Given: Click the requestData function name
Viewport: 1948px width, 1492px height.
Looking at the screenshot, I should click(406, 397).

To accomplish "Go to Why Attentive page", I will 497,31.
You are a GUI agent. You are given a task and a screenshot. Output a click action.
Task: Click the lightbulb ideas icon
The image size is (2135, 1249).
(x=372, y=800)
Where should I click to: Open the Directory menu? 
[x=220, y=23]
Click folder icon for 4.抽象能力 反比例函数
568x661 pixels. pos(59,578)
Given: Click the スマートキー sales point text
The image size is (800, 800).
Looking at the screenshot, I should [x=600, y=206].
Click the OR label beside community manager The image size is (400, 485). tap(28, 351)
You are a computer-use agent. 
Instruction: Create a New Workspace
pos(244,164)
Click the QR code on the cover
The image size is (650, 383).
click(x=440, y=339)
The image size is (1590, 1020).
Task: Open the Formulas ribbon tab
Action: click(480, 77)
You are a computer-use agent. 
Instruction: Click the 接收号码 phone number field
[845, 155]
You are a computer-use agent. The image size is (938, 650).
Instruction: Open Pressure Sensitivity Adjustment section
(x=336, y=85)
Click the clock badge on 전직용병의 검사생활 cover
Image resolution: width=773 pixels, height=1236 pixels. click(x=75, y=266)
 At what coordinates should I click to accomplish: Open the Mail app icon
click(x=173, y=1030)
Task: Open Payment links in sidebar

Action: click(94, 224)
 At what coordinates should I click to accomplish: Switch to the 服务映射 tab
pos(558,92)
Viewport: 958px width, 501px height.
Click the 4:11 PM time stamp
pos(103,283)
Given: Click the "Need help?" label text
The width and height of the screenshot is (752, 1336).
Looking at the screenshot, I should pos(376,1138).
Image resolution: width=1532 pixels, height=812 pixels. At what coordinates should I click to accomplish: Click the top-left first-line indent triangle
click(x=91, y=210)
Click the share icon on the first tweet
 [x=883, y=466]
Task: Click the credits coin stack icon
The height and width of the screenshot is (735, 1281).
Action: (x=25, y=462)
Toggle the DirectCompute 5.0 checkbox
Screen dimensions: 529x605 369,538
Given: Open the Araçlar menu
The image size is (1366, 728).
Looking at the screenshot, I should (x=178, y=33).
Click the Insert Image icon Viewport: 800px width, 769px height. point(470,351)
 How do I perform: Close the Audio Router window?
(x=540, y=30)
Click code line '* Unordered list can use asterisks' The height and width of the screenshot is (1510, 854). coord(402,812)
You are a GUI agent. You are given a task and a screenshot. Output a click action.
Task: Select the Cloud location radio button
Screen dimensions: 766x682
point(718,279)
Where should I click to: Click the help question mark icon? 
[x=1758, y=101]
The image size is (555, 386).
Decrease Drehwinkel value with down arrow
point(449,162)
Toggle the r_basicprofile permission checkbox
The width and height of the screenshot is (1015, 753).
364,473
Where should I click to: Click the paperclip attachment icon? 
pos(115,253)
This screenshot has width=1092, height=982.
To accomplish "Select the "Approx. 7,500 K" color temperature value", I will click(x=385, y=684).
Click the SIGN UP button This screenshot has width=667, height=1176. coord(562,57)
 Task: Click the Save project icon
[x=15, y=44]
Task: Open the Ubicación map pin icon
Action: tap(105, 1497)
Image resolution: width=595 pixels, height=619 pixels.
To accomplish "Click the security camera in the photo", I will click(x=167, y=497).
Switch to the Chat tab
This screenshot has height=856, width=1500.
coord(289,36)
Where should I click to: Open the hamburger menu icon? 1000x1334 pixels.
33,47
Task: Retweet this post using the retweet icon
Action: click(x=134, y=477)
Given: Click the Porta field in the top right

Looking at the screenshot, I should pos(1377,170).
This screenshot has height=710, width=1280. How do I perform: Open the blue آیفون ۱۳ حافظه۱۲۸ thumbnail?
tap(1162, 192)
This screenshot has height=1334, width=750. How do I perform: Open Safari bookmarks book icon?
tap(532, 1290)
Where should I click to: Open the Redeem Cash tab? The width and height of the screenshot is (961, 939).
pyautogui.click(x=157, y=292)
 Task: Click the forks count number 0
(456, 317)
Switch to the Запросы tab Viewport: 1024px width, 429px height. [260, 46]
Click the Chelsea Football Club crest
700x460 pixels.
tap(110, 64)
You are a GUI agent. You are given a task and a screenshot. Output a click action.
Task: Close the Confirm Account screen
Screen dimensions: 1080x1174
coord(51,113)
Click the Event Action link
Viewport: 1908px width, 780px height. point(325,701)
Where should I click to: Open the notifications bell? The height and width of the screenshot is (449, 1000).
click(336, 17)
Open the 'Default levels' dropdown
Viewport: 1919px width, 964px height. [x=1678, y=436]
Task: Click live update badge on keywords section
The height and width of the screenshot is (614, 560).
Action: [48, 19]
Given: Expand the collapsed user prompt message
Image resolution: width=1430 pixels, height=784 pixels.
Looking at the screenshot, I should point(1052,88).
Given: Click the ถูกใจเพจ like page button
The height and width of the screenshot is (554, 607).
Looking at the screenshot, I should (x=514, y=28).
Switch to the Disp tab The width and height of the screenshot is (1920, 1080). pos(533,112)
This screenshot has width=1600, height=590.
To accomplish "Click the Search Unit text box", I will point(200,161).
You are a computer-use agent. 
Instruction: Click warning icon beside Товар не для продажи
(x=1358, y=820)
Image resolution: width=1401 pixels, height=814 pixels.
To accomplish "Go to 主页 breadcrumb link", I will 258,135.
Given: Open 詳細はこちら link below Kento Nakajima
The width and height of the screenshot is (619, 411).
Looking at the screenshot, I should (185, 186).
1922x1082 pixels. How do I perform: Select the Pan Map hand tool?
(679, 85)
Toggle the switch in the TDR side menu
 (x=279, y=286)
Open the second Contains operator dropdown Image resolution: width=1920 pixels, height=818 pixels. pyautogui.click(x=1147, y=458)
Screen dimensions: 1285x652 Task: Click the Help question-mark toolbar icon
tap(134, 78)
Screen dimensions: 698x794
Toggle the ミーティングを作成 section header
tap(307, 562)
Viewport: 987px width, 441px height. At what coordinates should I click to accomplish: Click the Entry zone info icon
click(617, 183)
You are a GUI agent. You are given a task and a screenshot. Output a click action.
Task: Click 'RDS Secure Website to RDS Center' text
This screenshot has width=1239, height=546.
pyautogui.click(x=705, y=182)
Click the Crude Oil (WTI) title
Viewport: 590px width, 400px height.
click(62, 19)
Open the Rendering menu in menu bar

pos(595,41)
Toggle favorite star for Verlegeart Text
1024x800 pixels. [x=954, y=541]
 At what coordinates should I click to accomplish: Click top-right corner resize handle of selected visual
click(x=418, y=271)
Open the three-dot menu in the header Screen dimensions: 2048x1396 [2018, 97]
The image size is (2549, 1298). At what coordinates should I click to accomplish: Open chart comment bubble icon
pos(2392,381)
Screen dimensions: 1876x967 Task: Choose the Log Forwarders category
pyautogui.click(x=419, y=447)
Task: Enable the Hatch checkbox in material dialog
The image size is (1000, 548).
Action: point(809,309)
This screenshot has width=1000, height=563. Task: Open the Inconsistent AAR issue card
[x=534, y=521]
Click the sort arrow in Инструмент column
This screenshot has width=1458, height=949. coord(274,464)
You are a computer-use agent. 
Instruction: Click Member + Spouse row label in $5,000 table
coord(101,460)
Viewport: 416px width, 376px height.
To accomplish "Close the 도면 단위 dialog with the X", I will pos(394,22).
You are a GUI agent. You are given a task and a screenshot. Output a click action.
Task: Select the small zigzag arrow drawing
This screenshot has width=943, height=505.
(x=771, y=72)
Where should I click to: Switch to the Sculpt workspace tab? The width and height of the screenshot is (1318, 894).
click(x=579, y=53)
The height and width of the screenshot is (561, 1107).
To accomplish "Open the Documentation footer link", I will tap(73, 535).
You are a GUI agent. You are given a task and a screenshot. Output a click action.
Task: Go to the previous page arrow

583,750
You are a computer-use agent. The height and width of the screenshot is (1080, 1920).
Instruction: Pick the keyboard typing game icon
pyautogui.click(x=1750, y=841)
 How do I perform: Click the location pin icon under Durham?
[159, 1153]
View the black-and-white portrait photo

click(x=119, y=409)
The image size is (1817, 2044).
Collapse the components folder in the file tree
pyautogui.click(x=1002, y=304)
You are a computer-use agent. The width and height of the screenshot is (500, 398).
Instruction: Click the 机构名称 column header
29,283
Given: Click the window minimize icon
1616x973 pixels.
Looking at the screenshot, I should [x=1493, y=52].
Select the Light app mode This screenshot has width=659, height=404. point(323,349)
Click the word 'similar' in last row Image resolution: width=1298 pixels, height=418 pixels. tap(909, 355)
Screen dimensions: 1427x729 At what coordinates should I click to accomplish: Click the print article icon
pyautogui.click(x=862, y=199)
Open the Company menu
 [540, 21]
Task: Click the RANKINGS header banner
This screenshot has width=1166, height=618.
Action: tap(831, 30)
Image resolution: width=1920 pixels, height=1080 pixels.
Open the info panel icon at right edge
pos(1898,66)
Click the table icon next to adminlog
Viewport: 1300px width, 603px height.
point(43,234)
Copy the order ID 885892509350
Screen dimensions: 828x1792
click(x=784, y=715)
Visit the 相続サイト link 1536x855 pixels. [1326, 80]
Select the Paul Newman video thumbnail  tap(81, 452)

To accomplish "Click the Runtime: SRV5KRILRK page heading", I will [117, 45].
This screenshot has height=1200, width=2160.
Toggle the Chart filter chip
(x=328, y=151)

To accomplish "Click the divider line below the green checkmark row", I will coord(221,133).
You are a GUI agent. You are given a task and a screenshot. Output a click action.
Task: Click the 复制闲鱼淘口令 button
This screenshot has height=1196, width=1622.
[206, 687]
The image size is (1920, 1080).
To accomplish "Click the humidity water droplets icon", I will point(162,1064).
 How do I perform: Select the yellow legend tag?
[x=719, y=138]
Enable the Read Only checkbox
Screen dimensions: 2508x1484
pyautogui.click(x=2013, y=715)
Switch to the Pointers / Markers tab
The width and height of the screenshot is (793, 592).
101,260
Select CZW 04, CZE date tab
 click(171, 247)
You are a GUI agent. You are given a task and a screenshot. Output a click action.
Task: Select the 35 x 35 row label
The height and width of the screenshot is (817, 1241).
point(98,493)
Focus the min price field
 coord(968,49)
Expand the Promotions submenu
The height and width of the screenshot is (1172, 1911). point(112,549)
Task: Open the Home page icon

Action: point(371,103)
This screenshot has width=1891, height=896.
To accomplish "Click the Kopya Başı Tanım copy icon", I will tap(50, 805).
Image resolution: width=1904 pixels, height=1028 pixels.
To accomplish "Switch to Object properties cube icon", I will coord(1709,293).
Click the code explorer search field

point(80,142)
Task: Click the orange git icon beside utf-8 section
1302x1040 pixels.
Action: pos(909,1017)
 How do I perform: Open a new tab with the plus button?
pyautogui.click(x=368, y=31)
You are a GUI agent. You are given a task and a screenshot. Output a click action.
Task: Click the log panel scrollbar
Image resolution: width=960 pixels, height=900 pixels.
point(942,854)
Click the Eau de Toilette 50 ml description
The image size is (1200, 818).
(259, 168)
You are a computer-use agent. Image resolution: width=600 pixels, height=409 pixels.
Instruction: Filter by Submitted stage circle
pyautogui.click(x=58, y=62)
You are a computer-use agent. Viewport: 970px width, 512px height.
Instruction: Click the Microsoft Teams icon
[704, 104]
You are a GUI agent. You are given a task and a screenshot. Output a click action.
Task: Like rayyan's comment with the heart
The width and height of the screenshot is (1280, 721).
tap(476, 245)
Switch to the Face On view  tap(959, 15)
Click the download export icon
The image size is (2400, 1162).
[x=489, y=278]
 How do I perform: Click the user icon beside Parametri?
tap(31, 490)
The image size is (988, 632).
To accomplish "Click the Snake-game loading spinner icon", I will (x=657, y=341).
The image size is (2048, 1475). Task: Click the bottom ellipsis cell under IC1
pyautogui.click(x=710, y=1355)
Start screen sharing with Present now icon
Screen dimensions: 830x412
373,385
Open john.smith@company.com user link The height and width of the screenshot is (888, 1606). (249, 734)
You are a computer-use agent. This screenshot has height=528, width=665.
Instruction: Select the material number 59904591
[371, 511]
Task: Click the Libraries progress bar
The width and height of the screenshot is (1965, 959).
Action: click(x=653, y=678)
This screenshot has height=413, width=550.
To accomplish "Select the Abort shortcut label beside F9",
:::
### Your instructions
Reproduce the items verbatim, starting with the line that contains "Task: Click live" and continuing through the line that contains "(x=279, y=286)".

### Correct result
Task: Click live update badge on keywords section
The height and width of the screenshot is (614, 560).
Action: [48, 19]
Given: Expand the collapsed user prompt message
Image resolution: width=1430 pixels, height=784 pixels.
Looking at the screenshot, I should point(1052,88).
Given: Click the ถูกใจเพจ like page button
The height and width of the screenshot is (554, 607).
Looking at the screenshot, I should (x=514, y=28).
Switch to the Disp tab The width and height of the screenshot is (1920, 1080). pos(533,112)
This screenshot has width=1600, height=590.
To accomplish "Click the Search Unit text box", I will point(200,161).
You are a computer-use agent. 
Instruction: Click warning icon beside Товар не для продажи
(x=1358, y=820)
Image resolution: width=1401 pixels, height=814 pixels.
To accomplish "Go to 主页 breadcrumb link", I will 258,135.
Given: Open 詳細はこちら link below Kento Nakajima
The width and height of the screenshot is (619, 411).
Looking at the screenshot, I should (185, 186).
1922x1082 pixels. How do I perform: Select the Pan Map hand tool?
(679, 85)
Toggle the switch in the TDR side menu
 (x=279, y=286)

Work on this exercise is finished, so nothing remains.